Dr. José Mauricio Nunes Garcia Junior: um médico negro no Império (1808-1884)

Para iniciar o texto, gostaria de apresentar um retrato do Dr. José Mauricio Nunes Garcia Junior, médico e professor catedrático da Faculdade de Medicina do Rio de Janeiro, entre os anos de 1833 e 1857, com a certeza de que a trajetória deste homem negro pode contribuir, na condição de referência e de representatividade, na luta antirracista que enfrentamos no Brasil, e também no mundo. De fato, o século XIX representa um momento complexo quando analisamos microscopicamente as estruturas, redes e estratégias que envolviam os ditos homens “de cor”, livres e libertos, que se agregavam na sociedade brasileira oitocentista enquanto intelectuais, jornalistas, escritores e médicos.

Retrato de José Mauricio Nunes Garcia Junior. Pintado por. Local, Data. Fonte: acervo pessoal do autor.

A história de vida do Dr. José Mauricio Nunes Garcia Junior e de seus contemporâneos médicos negros, infelizmente, ainda não figura nas salas de aula da Educação Básica. Porém, é indiscutível a importância de que a educação de crianças e jovens parta de uma perspectiva que abranja histórias de sujeitos negros do Oitocentos. A partir de outras leituras do período escravocrata, considerando os “espaços de liberdade”, seria possível, por exemplo, valorizar a importância da representatividade de negros e negras.

Nesse sentido, seriam avultados nomes como o do Dr. Joaquim Candido Soares de Meireles, homem “de cor” formado pela Faculdade de Medicina de Paris em 1827, que foi o primeiro presidente da Academia Imperial de Medicina, atual Academia Brasileira de Medicina. Ou ainda do Dr. Francisco Júlio Xavier, também formado pela Faculdade de Paris, em 1833, e professor catedrático da Faculdade de Medicina do Rio de Janeiro na época em que o amigo Dr. Nunes Garcia Junior lá atuava. Pensar nesses nomes e nessas redes de intelectuais médicos na segunda metade do século XIX, por meio das narrativas autobiográficas do Dr. José Mauricio Nunes Garcia Junior, coloca-nos frente a diversas questões relativas à necessidade de referenciar essa nova historiografia que se dedica a alcançar e evidenciar tais histórias, como sugere este texto.

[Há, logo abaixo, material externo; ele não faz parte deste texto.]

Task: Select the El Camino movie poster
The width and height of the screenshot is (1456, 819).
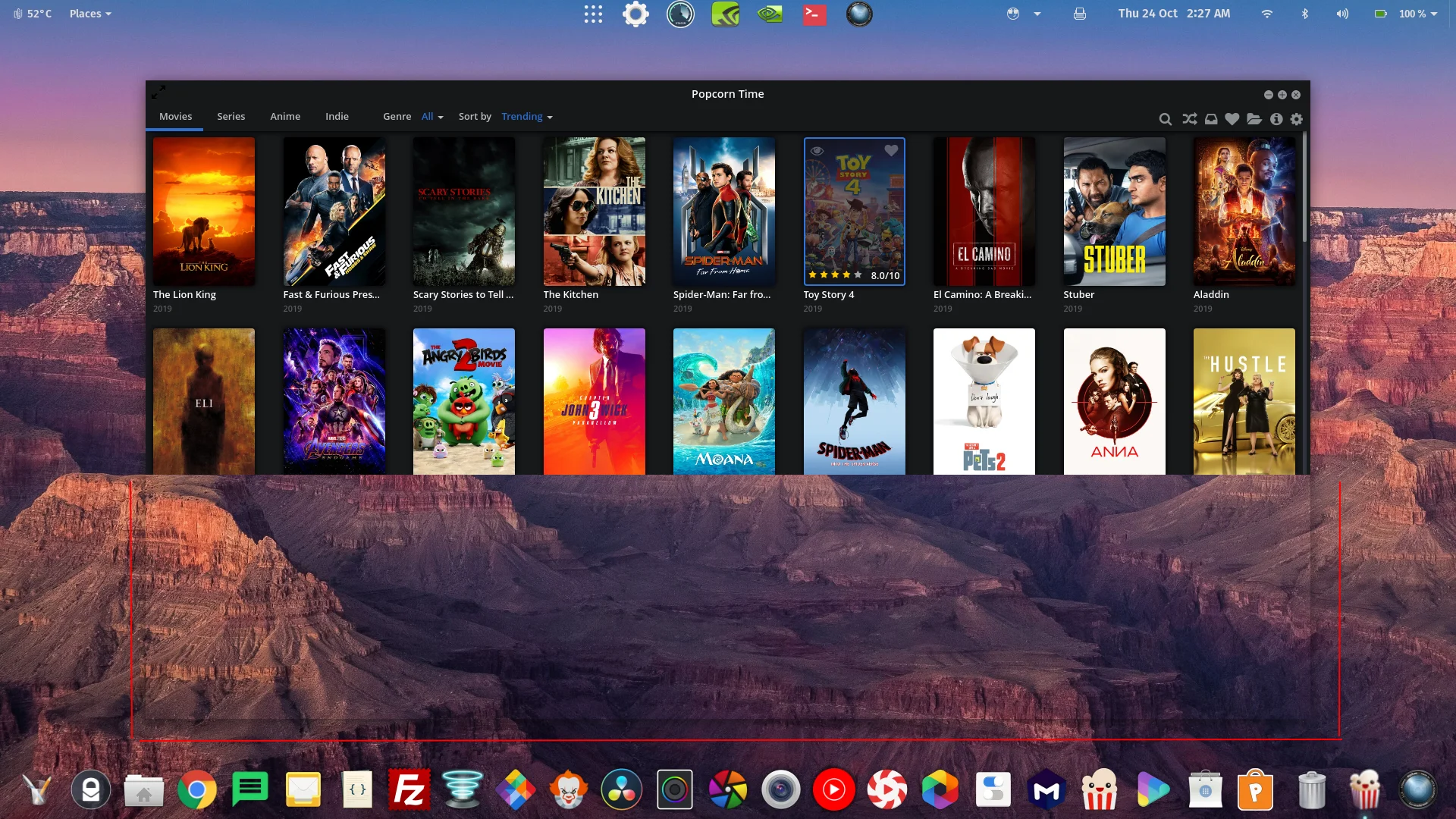Action: click(x=984, y=212)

Em princípios de 1860, o então secretário do Instituto Histórico Geográfico Brasileiro (IHGB), o escritor Joaquim Manoel de Macedo, amigo de longa data do Dr. Nunes Garcia Junior, solicitou ao médico uma autobiografia que pudesse ser arquivada na sede do IHGB e que focasse em suas histórias e vivências, posto que se tornava o novo sócio correspondente da entidade. De fato, a iniciativa do amigo refletia os objetivos do novo Instituto, que visava constituir uma história da nação, criando, para isso, um passado e a perspectiva de um futuro após a Independência de 1822.

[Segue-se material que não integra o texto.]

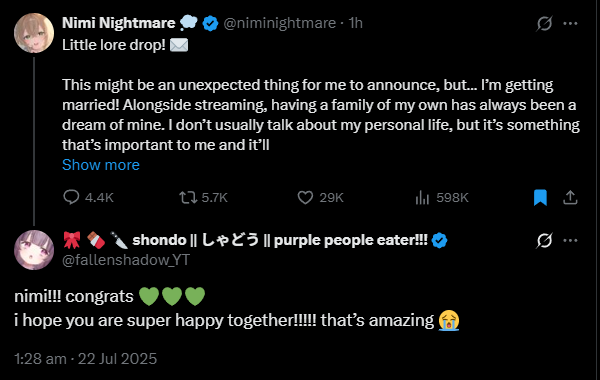Open shondo's profile avatar

pos(34,250)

Assim, os apontamentos autobiográficos do médico foram iniciados no dia 22 de setembro de 1860, data importante por ser o trigésimo aniversário de morte do pai, o afamado padre e compositor José Mauricio Nunes Garcia. Nas narrativas, o Dr. Nunes Garcia Junior buscou pôr em relevo diversos fatos de sua história de vida: as origens mineiras e cariocas, tão próximas do cativeiro; a relação com o pai e as estratégias dele para inserir os filhos em espaços da intelectualidade do Império; os tempos de estudante na Academia Médico-Cirúrgica como discípulo do médico Dr. José Maria Cambucy do Valle; as aulas de pintura com o mestre Jean-Baptiste Debret, na Academia Imperial de Belas Artes; entre outras vivências. Entretanto, um tema recorrente no documento é a constante busca por respeito, direitos e cidadania do autor, sobretudo em face dos preconceitos raciais sofridos como médico e professor negro da Faculdade de Medicina da Corte.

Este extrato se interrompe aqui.